Write the records out again, precisely as they stand.
━━━━━━━━
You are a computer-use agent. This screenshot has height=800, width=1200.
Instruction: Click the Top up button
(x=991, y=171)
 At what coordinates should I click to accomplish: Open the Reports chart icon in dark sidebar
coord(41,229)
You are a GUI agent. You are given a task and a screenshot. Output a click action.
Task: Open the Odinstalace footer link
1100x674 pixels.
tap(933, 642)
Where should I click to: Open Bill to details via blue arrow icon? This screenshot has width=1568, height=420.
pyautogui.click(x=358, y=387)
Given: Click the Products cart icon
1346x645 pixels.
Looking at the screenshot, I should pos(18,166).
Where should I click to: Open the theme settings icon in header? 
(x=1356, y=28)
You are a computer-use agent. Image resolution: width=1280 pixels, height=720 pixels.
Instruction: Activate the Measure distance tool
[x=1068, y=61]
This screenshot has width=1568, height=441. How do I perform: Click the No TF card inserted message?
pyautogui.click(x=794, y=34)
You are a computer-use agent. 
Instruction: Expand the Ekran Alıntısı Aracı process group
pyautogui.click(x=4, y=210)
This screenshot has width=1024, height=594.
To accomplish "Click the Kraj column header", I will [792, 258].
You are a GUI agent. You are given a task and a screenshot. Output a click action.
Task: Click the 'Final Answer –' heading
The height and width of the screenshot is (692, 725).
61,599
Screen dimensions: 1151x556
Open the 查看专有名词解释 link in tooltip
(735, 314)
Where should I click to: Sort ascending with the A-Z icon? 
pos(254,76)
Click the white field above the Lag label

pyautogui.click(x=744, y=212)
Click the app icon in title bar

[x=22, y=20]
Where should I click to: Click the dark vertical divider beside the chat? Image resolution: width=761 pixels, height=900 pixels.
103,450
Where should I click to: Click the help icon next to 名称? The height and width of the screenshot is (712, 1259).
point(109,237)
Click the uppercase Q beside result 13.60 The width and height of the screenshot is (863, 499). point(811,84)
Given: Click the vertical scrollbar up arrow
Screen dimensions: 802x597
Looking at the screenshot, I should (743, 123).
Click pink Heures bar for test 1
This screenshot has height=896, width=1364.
━━━━━━━━
**Solution to this problem**
You are a computer-use agent. This screenshot has height=800, width=1200.
Instruction: Click the Top up button
(x=991, y=171)
 At what coordinates should I click to accomplish: Open the Reports chart icon in dark sidebar
coord(41,229)
You are a GUI agent. You are given a task and a screenshot. Output a click action.
Task: Open the Odinstalace footer link
1100x674 pixels.
tap(933, 642)
Where should I click to: Open Bill to details via blue arrow icon? This screenshot has width=1568, height=420.
pyautogui.click(x=358, y=387)
Given: Click the Products cart icon
1346x645 pixels.
Looking at the screenshot, I should pos(18,166).
Where should I click to: Open the theme settings icon in header? 
(x=1356, y=28)
You are a computer-use agent. Image resolution: width=1280 pixels, height=720 pixels.
Instruction: Activate the Measure distance tool
[x=1068, y=61]
This screenshot has width=1568, height=441. How do I perform: Click the No TF card inserted message?
pyautogui.click(x=794, y=34)
You are a computer-use agent. 
Instruction: Expand the Ekran Alıntısı Aracı process group
pyautogui.click(x=4, y=210)
This screenshot has width=1024, height=594.
To accomplish "Click the Kraj column header", I will [792, 258].
You are a GUI agent. You are given a task and a screenshot. Output a click action.
Task: Click the 'Final Answer –' heading
The height and width of the screenshot is (692, 725).
61,599
Screen dimensions: 1151x556
Open the 查看专有名词解释 link in tooltip
(735, 314)
Where should I click to: Sort ascending with the A-Z icon? 
pos(254,76)
Click the white field above the Lag label

pyautogui.click(x=744, y=212)
Click the app icon in title bar

[x=22, y=20]
Where should I click to: Click the dark vertical divider beside the chat? Image resolution: width=761 pixels, height=900 pixels.
103,450
Where should I click to: Click the help icon next to 名称? The height and width of the screenshot is (712, 1259).
point(109,237)
Click the uppercase Q beside result 13.60 The width and height of the screenshot is (863, 499). point(811,84)
Given: Click the vertical scrollbar up arrow
Screen dimensions: 802x597
Looking at the screenshot, I should (743, 123).
Click pink Heures bar for test 1
This screenshot has height=896, width=1364.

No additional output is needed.